Something else to consider: having ydisp not be an integer and having more than rows than Terminal.rows visible breaks some assumptions made in code, for example how does it affect screen reader support?

It's not really possible with the canvas renderer

Why not? It should be as simple as drawing viewportHeight + 2 number of rows, and offsetting somewhere between the first and second row based on the current scroll position's pixel-offset.

It's certainly possible to do but it would be quite a lot of work (+added complexity) for something that so few people would use. I'd prefer not to add this personally.

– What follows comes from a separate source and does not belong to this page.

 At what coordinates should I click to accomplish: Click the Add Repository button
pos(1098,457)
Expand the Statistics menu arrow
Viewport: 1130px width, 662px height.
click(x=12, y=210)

Fwiw I was going to request the same feature. I personally think it's an important step towards increased usability. The fact that it's not more widely supported could be explained by the fact that it's a relatively new idea, and that we programmers tend to just get used to the limitations we have to work with.

Why not?

@sdegutis yeah it is possible, back then I was thinking that the canvas renderer would be highly optimized by using special logic to only invalidate sections of the content that needed it. Scrolling the terminal now with the canvas renderer will re-render all the rows anyway, plus even though it's the default the plan is to phase out the canvas renderer anyway.

It should be pretty easy to get this going, it's just it needs to be done for 3 renderers and webgl in particular will need some special tweaks (increasing the size of the attribute buffer since there are more cells drawn than rows * cols).

I'd also love this feature, my issue is actually not simply aesthetics, it's a usability problem. The issue is that one action, causes way too many skips on the terminal and the fact that there's no smooth scroll makes it almost impossible to understand what lines were skipped over. It really makes the terminal hard to use.

Every time I scroll the terminal in Visual Studio Code I lose track of where I've been. Smooth scrolling is a basic feature and we need it.